> _Task statement_
Return the lines from the start of the data through the line with "The height and width of the screenshot is (439, 507).". Include both of those lines and no others.

↓

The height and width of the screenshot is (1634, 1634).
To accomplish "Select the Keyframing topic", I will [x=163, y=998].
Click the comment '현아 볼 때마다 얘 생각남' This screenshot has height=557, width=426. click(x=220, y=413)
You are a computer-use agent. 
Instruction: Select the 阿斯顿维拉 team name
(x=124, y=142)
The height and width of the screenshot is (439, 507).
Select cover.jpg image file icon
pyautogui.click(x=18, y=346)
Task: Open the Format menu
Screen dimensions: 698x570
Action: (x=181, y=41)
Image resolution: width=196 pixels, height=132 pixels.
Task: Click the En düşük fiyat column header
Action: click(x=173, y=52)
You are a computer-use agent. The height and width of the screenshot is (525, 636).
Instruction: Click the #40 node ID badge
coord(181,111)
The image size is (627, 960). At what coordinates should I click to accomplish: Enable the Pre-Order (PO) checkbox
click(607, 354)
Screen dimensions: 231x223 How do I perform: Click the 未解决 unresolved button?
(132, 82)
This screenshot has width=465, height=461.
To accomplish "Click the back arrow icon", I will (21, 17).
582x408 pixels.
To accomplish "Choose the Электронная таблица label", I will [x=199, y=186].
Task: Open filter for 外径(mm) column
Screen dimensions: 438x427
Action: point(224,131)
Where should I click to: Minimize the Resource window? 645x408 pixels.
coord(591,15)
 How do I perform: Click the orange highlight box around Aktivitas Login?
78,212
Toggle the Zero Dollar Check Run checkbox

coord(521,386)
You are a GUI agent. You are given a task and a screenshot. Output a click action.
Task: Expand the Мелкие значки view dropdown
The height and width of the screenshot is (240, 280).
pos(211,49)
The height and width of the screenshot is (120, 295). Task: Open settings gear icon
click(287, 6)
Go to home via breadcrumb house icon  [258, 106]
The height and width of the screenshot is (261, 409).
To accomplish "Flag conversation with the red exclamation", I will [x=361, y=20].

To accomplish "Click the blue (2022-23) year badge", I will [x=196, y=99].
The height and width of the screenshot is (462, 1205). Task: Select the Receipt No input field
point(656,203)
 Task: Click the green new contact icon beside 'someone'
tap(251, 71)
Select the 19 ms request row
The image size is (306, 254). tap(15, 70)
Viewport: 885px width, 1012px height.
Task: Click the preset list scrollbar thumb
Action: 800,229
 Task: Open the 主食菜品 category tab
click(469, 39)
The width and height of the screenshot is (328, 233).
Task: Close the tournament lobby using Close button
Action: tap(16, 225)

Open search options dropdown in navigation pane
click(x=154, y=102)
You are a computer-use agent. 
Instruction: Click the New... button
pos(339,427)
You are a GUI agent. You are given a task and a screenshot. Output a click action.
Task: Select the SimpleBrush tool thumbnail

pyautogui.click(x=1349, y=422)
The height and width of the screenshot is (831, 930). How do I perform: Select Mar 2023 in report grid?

↑

> _Problem solution_
The height and width of the screenshot is (1634, 1634).
To accomplish "Select the Keyframing topic", I will [x=163, y=998].
Click the comment '현아 볼 때마다 얘 생각남' This screenshot has height=557, width=426. click(x=220, y=413)
You are a computer-use agent. 
Instruction: Select the 阿斯顿维拉 team name
(x=124, y=142)
The height and width of the screenshot is (439, 507).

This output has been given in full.